[Collected data entries]
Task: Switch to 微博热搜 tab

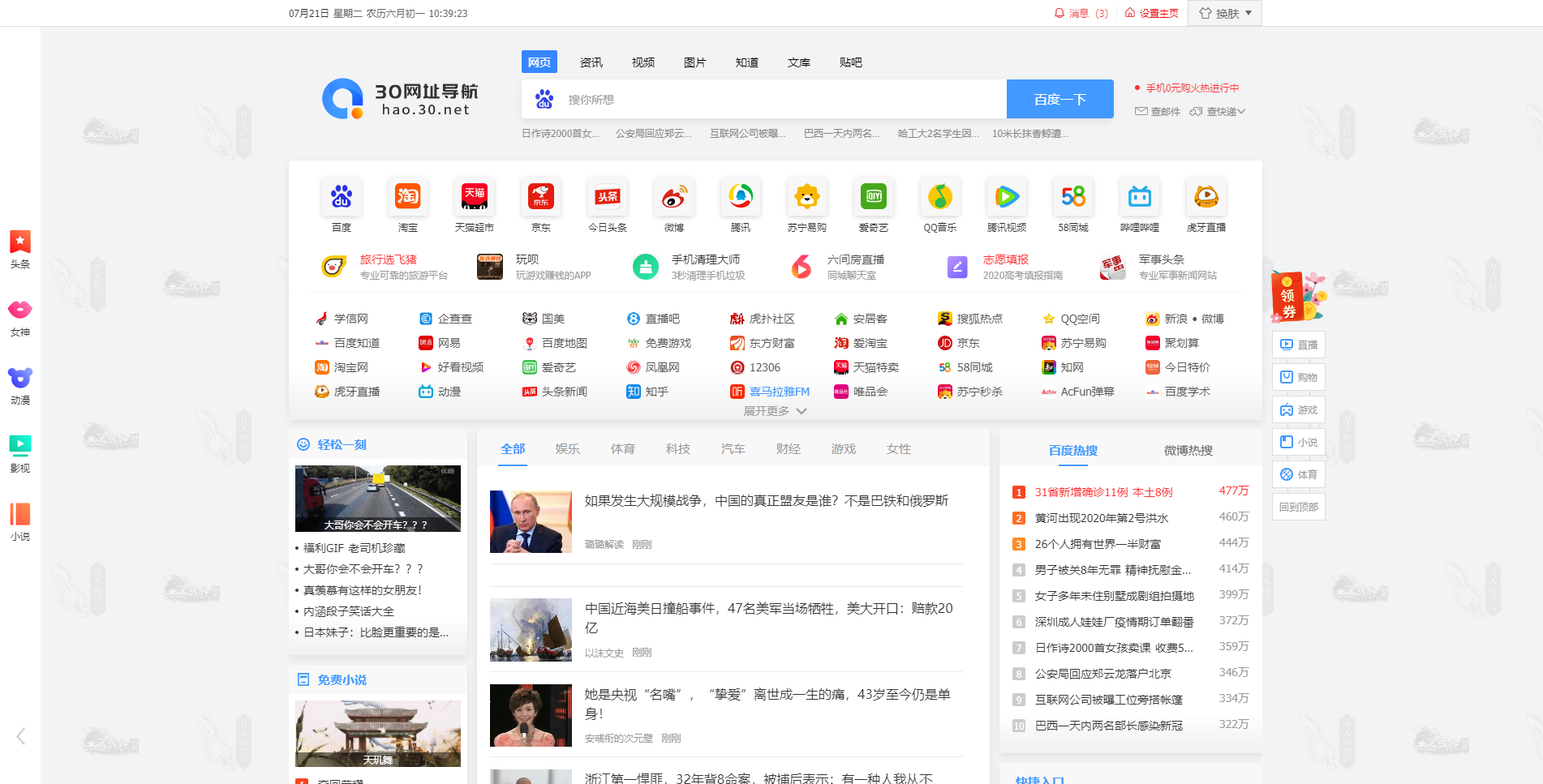Action: (x=1188, y=451)
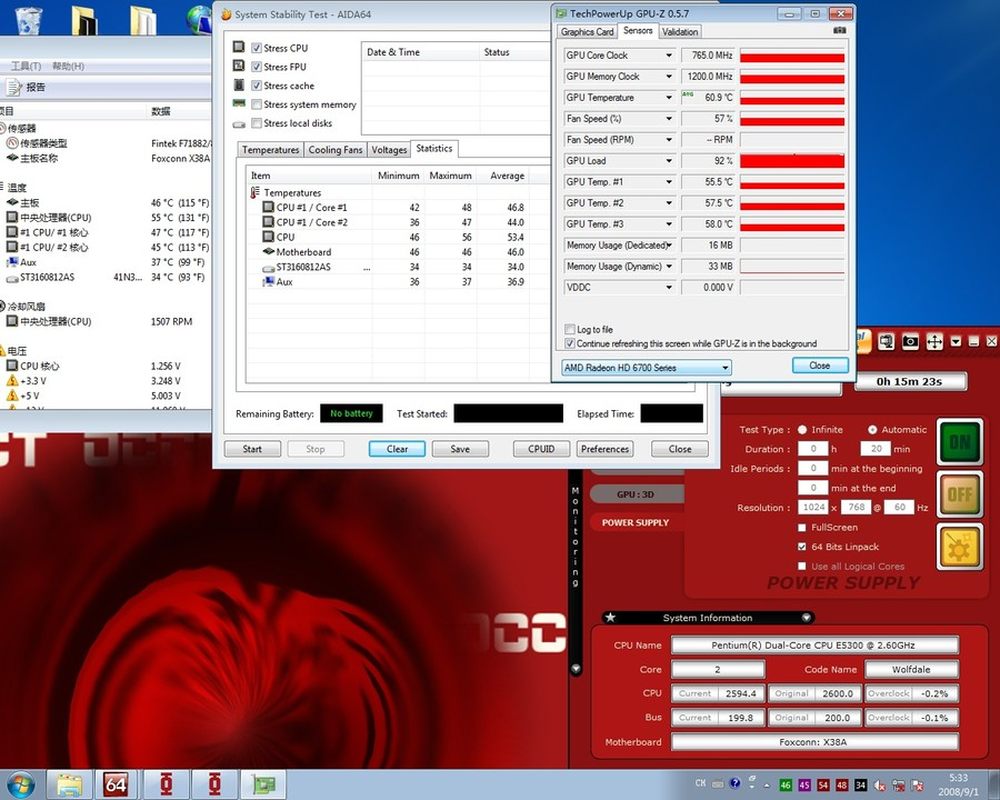Screen dimensions: 1000x800
Task: Toggle the FullScreen checkbox in OCCT
Action: [x=802, y=527]
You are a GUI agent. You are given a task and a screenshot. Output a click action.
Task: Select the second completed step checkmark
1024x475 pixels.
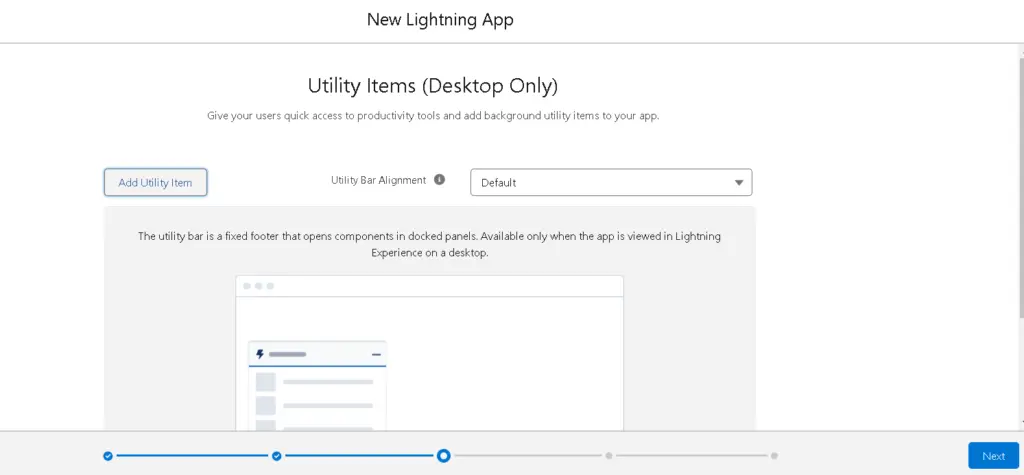[277, 456]
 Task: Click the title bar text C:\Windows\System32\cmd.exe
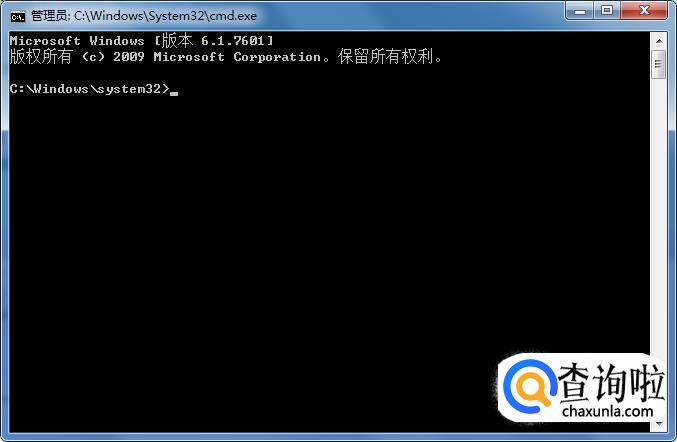click(165, 16)
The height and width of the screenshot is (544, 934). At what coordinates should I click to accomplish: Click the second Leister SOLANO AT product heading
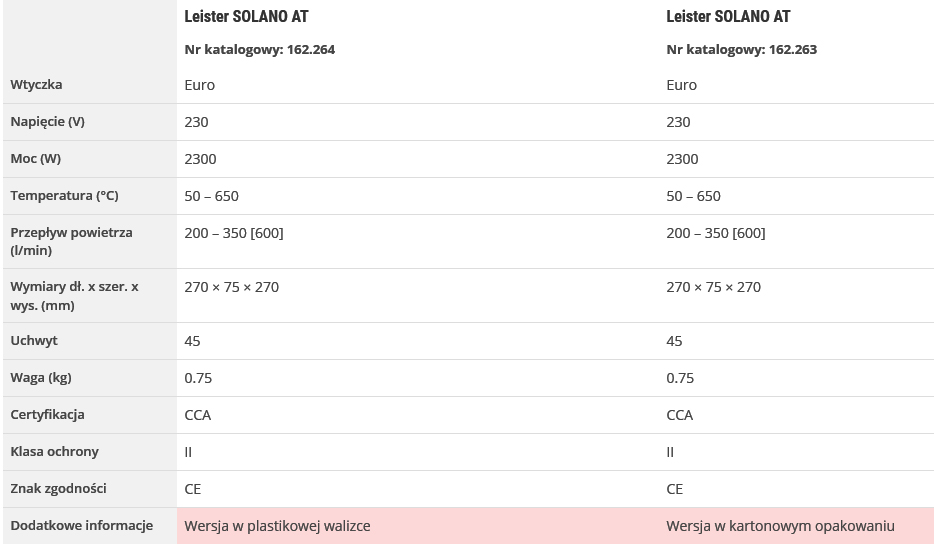(728, 17)
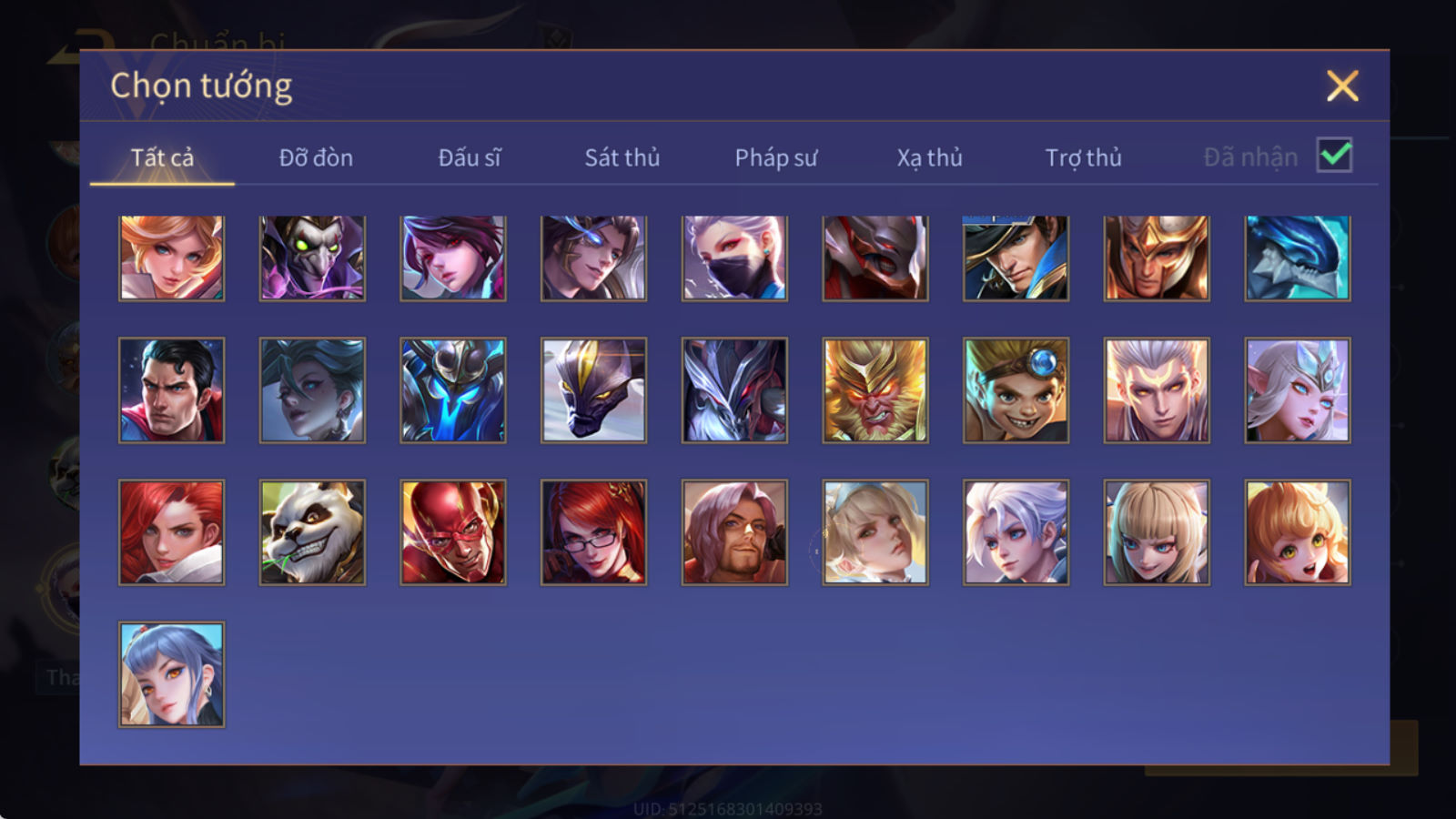Pick the grinning boy with blue goggles
The image size is (1456, 819).
[x=1016, y=390]
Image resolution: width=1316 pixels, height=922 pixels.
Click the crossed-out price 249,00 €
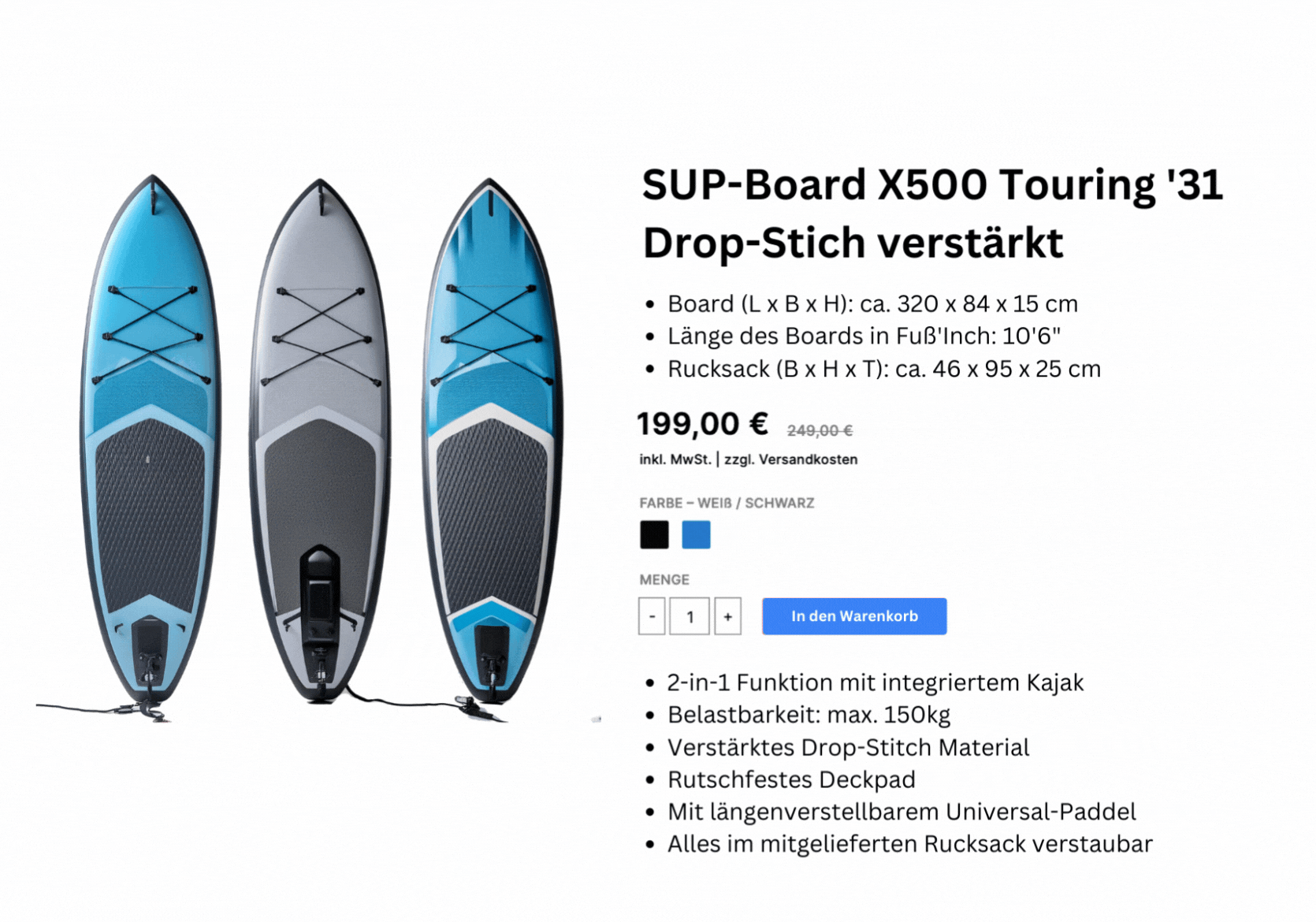pyautogui.click(x=820, y=430)
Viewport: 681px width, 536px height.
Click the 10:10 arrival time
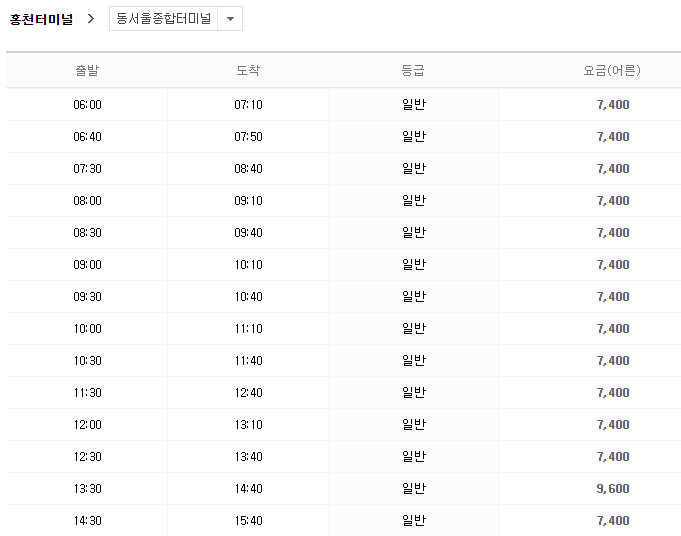248,265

## AIM OF THE TASK:
Each entry above is to be restated exactly, without its images.

## SOLUTION BELOW:
Task: Switch to 微博热搜 tab

Action: (x=1188, y=451)
Screen dimensions: 1000x800
Task: Toggle the FullScreen checkbox in OCCT
Action: [x=802, y=527]
You are a GUI agent. You are given a task and a screenshot. Output a click action.
Task: Select the second completed step checkmark
1024x475 pixels.
[277, 456]
 Task: Click the title bar text C:\Windows\System32\cmd.exe
click(165, 16)
The height and width of the screenshot is (544, 934). At what coordinates should I click to accomplish: Click the second Leister SOLANO AT product heading
(728, 17)
Pick the grinning boy with blue goggles
The image size is (1456, 819).
[x=1016, y=390]
Image resolution: width=1316 pixels, height=922 pixels.
Click the crossed-out price 249,00 €
pyautogui.click(x=820, y=430)
Viewport: 681px width, 536px height.
Click the 10:10 arrival time
248,265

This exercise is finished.